§ **Problem details**: Please return the part of the records that opens with the line containing "Click the name D Hakvoort" and runs through the end of the records, reproducing each line without any change.

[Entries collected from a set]

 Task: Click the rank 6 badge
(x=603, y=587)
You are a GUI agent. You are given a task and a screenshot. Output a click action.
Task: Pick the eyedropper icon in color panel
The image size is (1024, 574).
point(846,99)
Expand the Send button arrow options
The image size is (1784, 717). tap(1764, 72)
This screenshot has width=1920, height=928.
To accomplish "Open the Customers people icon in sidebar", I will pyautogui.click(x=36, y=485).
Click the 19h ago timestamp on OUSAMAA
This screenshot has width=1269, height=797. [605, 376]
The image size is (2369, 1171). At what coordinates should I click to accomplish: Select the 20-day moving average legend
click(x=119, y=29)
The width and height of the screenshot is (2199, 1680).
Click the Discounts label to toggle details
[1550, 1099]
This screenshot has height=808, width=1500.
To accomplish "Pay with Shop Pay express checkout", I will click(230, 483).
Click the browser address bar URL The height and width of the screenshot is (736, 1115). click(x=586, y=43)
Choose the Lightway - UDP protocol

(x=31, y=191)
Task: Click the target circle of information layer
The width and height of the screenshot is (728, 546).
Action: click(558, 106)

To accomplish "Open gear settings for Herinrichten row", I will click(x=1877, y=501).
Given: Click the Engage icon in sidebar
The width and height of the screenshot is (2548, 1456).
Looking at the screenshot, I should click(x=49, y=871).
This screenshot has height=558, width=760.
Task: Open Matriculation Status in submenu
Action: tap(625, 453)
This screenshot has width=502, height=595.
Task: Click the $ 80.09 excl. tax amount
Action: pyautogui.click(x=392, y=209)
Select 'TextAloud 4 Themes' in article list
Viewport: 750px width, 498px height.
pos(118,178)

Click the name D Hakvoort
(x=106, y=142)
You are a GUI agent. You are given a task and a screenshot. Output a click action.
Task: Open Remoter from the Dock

§ **Solution for this problem**:
Click the name D Hakvoort
(x=106, y=142)
You are a GUI agent. You are given a task and a screenshot. Output a click action.
Task: Open Remoter from the Dock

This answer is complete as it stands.